Many States Praised For Defying Voter Data Request Aren't Doing That At All

They're turning over publicly available information exactly as Trump's commission asked.

As election officials across the country push back against a wide-ranging request for voter data from a federal panel investigating election fraud, they may be getting too much credit ― or blame ― for resisting President Donald Trump.

Much of the news coverage, including HuffPost’s, has lumped together all 40-plus states declining to turn over some kind of information. But there are nuanced differences between those denials. Some states are unequivocally refusing to comply at all, while others have noted they’re prohibited by law from turning over some of the requested information. A number of states are turning over any of the requested information that is already publicly available.

The letter that Kansas Secretary of State Kris Kobach (R), the vice chair of the Presidential Advisory Commission on Election Integrity, sent to state election officials last week requests “publicly available voter roll data.” The panel is asking for sensitive information like the last four digits of voters’ Social Security numbers, felony convictions and voting histories, but only if that information is “publicly available” in the given state. So states that choose to provide public information are in fact complying with the commission’s request ― even if their officials are also expressing concern about the commission’s intent.

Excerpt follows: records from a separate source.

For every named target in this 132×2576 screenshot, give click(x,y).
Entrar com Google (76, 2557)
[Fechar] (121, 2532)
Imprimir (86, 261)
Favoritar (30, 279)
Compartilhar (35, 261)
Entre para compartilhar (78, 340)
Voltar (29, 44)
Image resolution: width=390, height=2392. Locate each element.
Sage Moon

“Kobach asked only for publicly available information among a number of categories. If a state makes some information available publicly and will provide it to the Commission, that’s not a rejection of the request even if it won’t provide other, non-public information like last four of SSN,” professor Rick Hasen, an election law expert at the University of California, Irvine, wrote in an email.

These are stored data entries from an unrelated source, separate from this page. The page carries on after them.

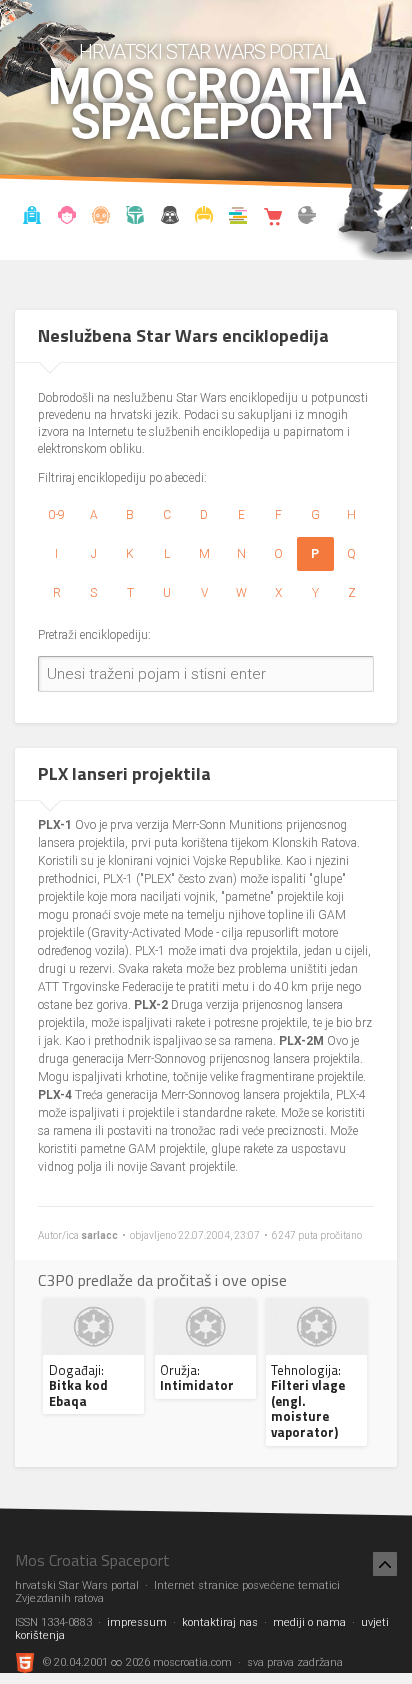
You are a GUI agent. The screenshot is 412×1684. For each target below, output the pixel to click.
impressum (137, 1622)
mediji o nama (309, 1622)
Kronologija (135, 218)
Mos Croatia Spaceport (206, 105)
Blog (66, 218)
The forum (307, 218)
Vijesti (32, 218)
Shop (272, 218)
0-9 (56, 515)
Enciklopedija (101, 218)
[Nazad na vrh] (385, 1564)
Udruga (169, 218)
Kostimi (204, 218)
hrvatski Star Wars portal (206, 52)
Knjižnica (238, 218)
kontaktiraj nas (220, 1622)
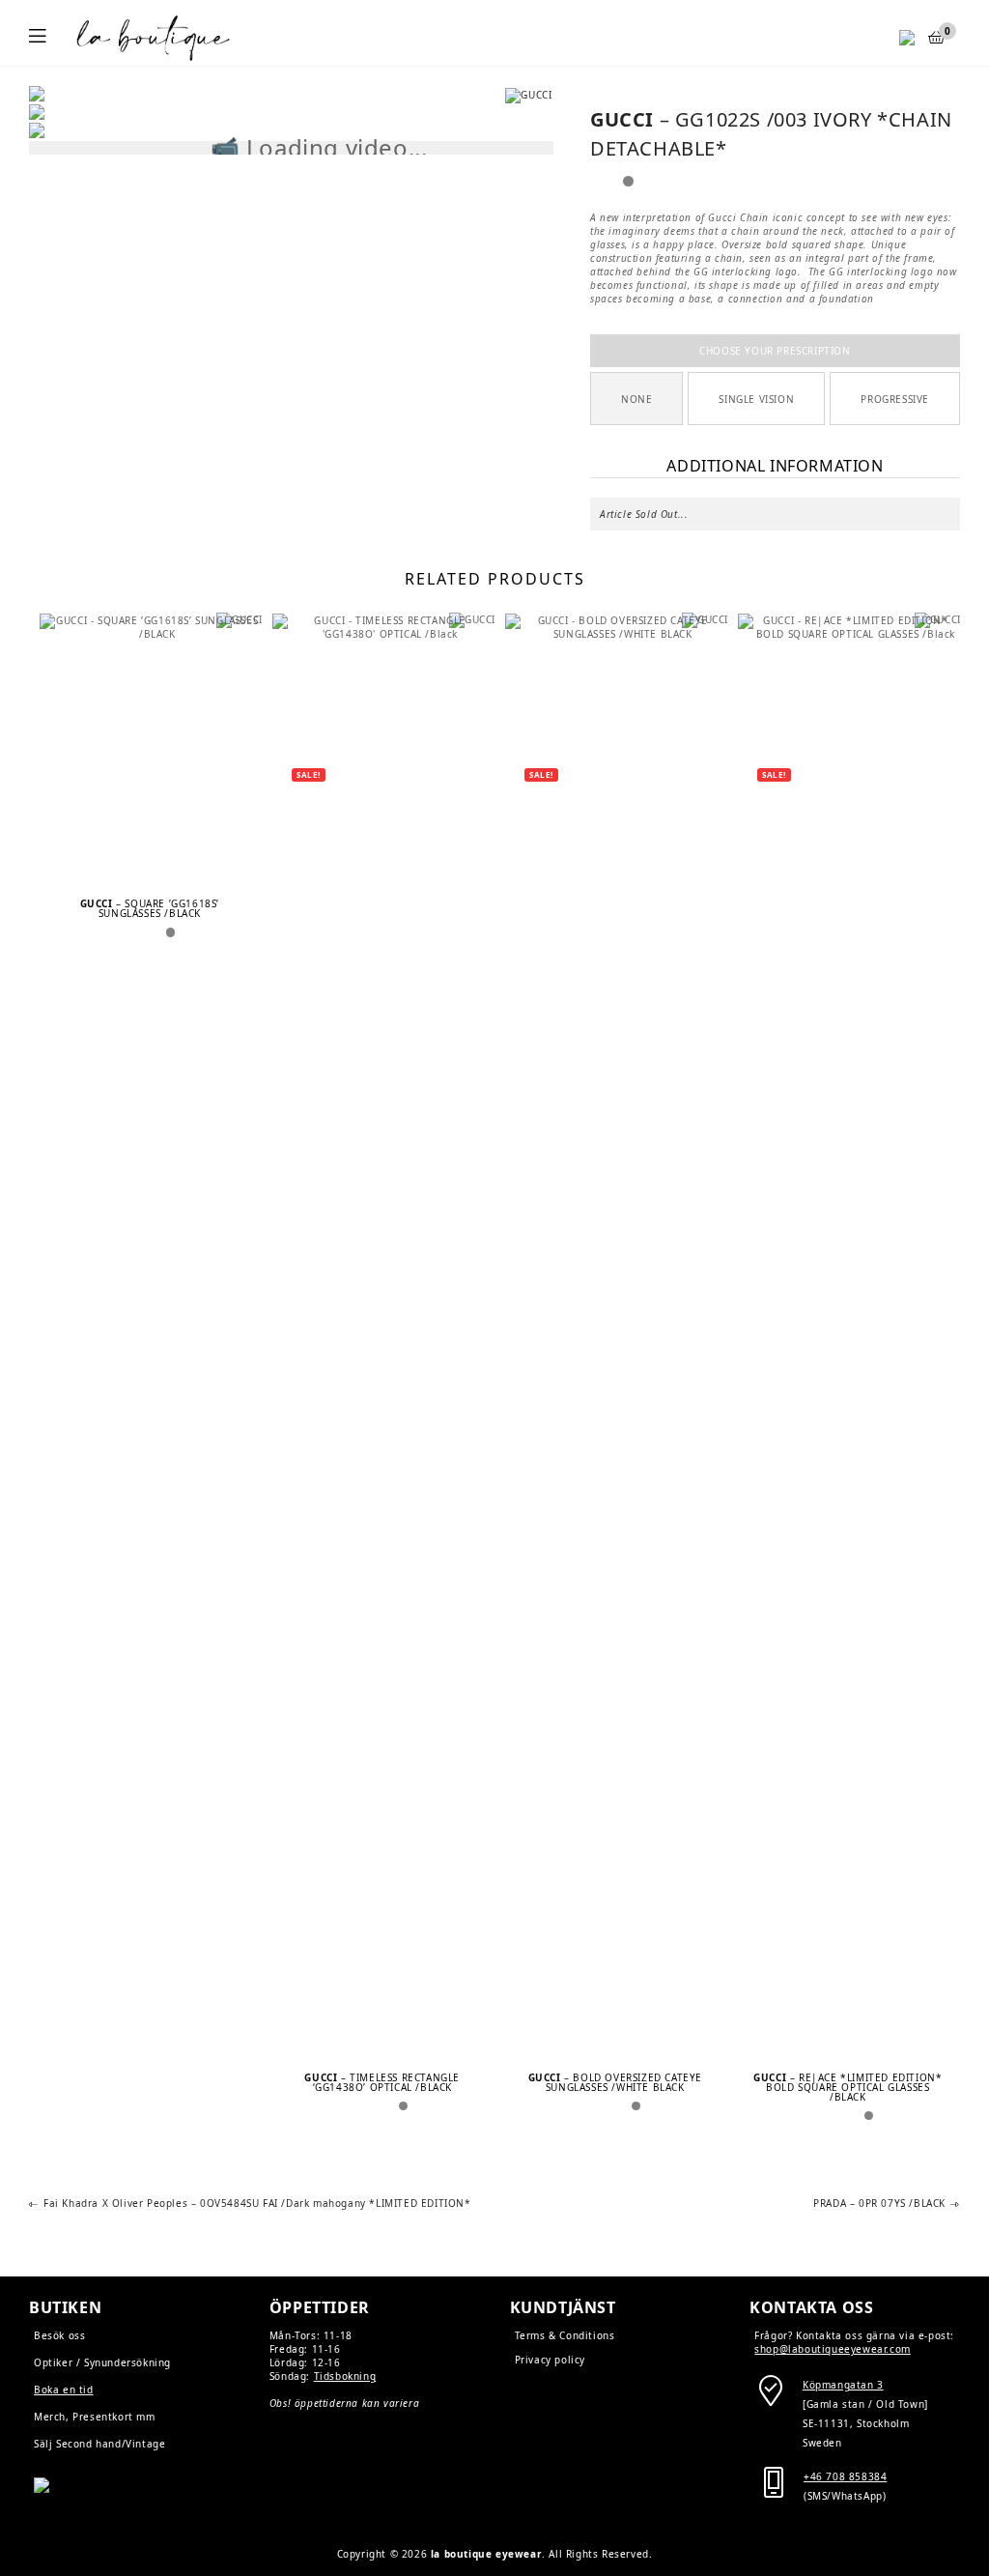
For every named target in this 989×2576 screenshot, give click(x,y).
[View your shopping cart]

On Wednesday, the White House blasted reports saying more than 40 states refused to comply as “fake news.” Kobach said at the time that only 14 states and the District of Columbia had outright declined the committee’s request for information.

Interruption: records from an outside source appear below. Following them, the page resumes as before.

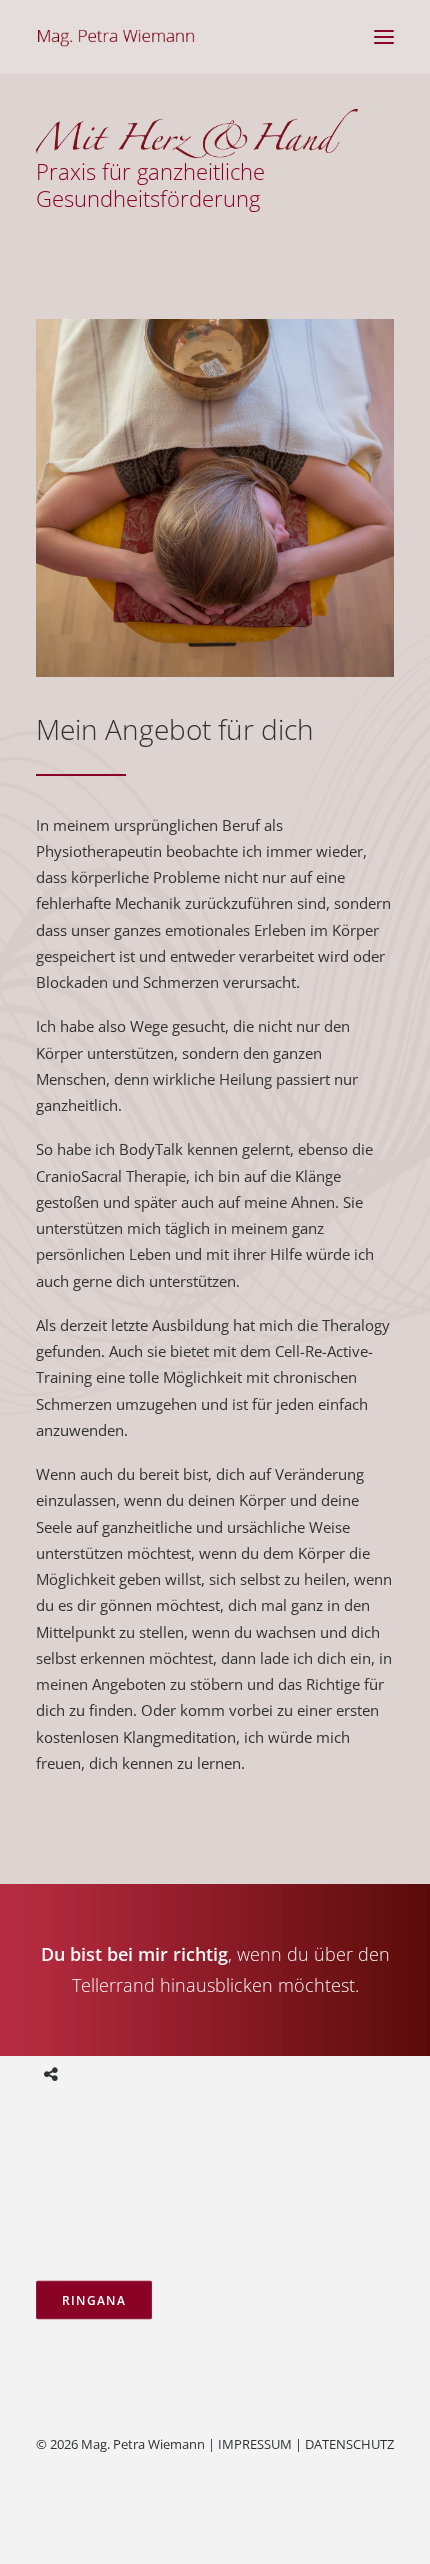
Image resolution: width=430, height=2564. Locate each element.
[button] (384, 37)
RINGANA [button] (94, 2300)
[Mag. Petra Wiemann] (115, 37)
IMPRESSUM (255, 2444)
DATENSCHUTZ (349, 2444)
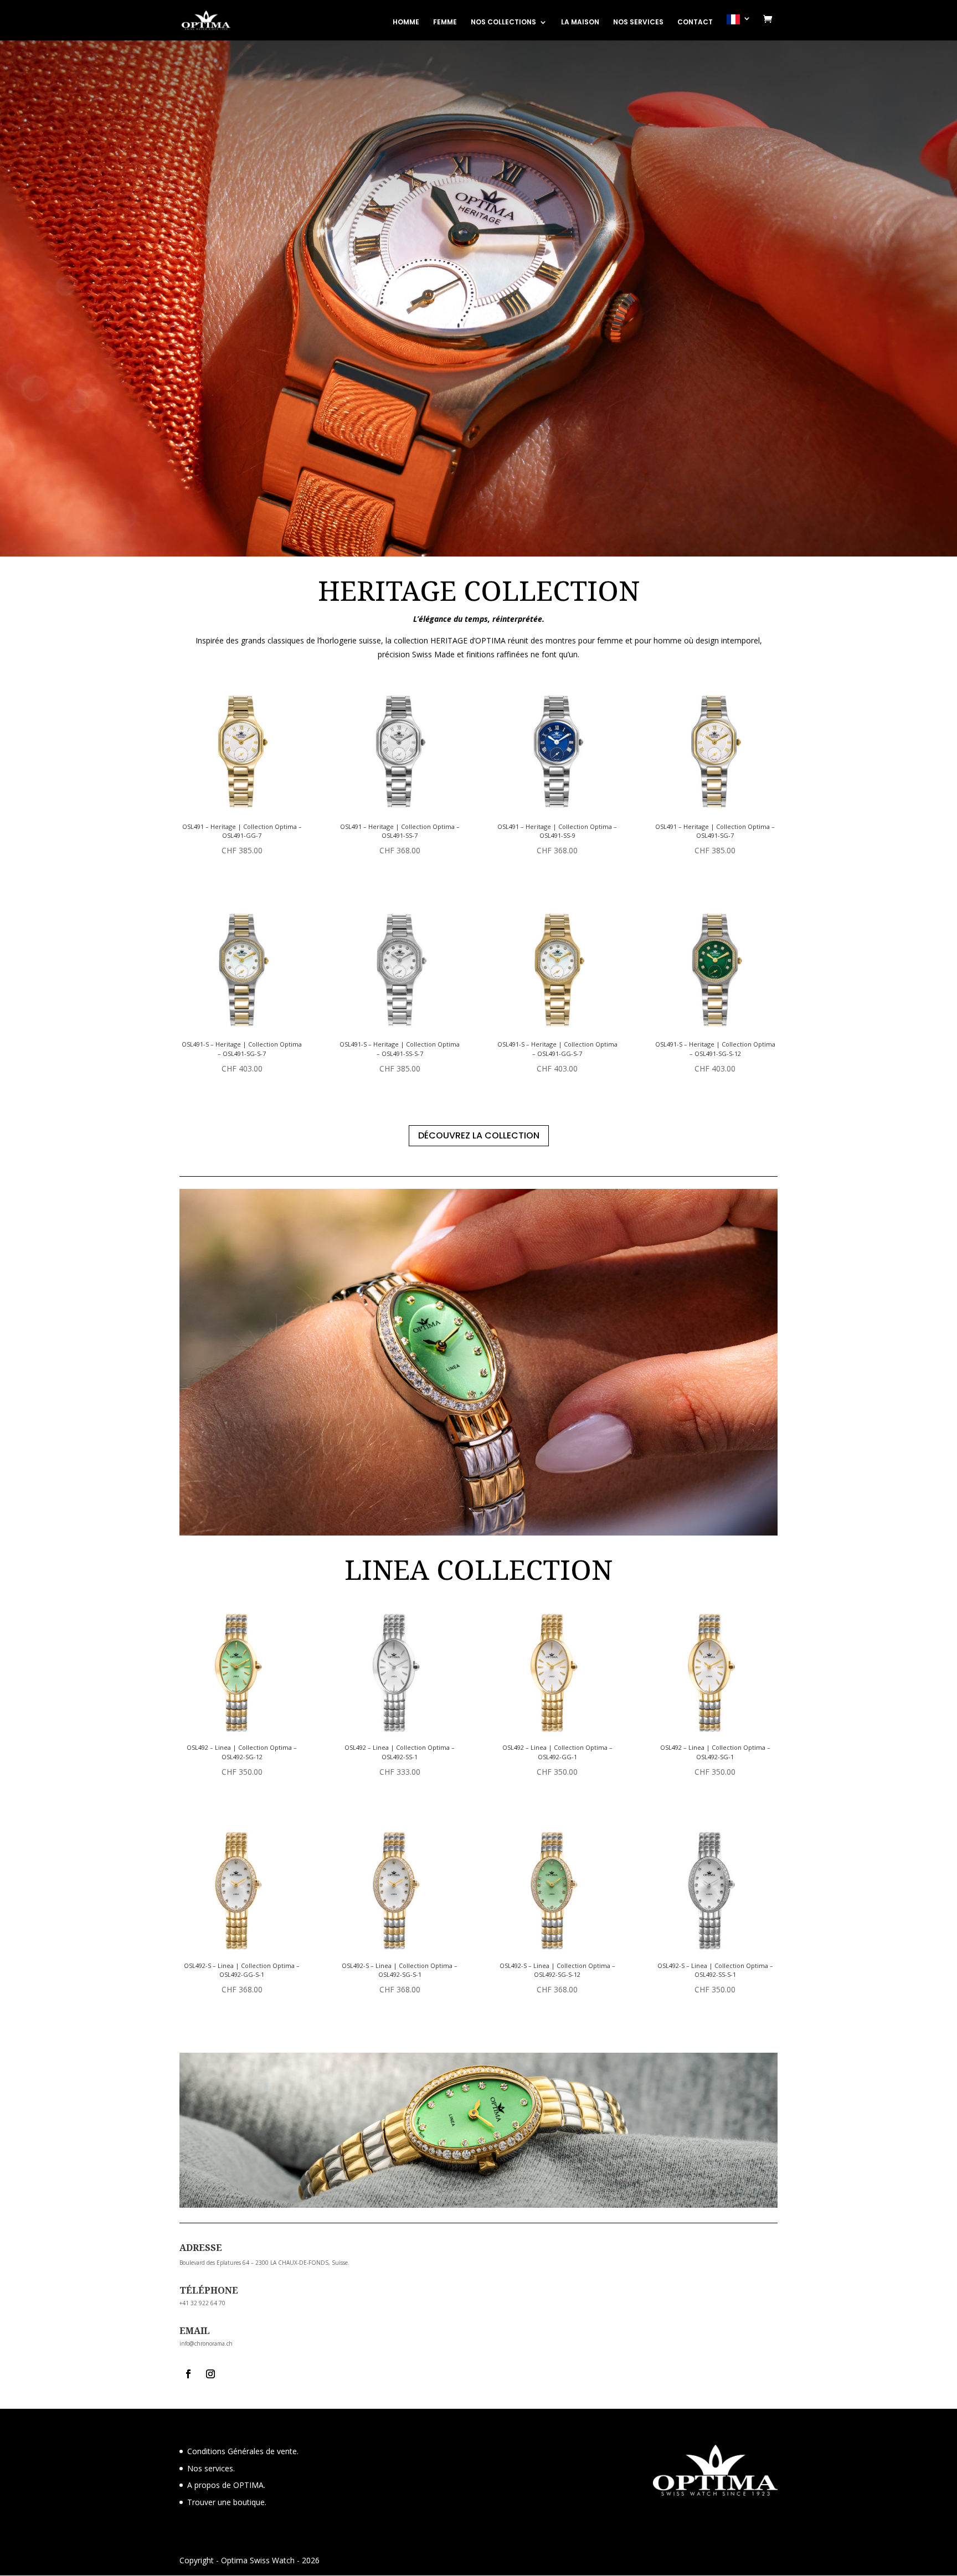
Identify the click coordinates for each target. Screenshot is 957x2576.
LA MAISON (580, 22)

As of Thursday afternoon, there were 15 states not complying at all: Arizona, California, Connecticut, Delaware, Kentucky, Maine, Maryland, Massachusetts, Minnesota, Mississippi, New York, South Carolina, South Dakota, Virginia and Wyoming, according to a tally by the National Association of Secretaries of State. Some of them are refusing to do so out of fears about how the panel will use the information, while others are barred by state law.

The resistance narrative that has been imposed on the controversy is distracting from legitimate questions about election administration and privacy, according to MIT professor Charles Stewart.

“Really important issues here are becoming tied up in, I think, the big soup of ‘you’re either for Trump or you’re against Trump and that’s all we now care about,’” Stewart said. “There are legitimate questions about how best to assess how well the states do run their list maintenance operations. To turn this episode into one of the mean Kobach commission against the brave election officials obscures what I think is an important public policy question.”

For example, the controversy has exposed a key debate over what kind of information should be included in public voter files, Stewart said.

“We’re seeing a bit of a tussle between states that want to sometimes hang on to their voter files and an outside party who’s skeptical wanting to see the voter files,” he said. “What’s the balance between privacy and transparency in running elections?”

Defining this debate over voter data as a pro-Trump/anti-Trump battle will only make running free and fair elections more difficult, Stewart warned. It risks “further politicizing election administration.”

CORRECTION: Minnesota is one of the states refusing entirely to comply with the commission’s request. New Hampshire is not.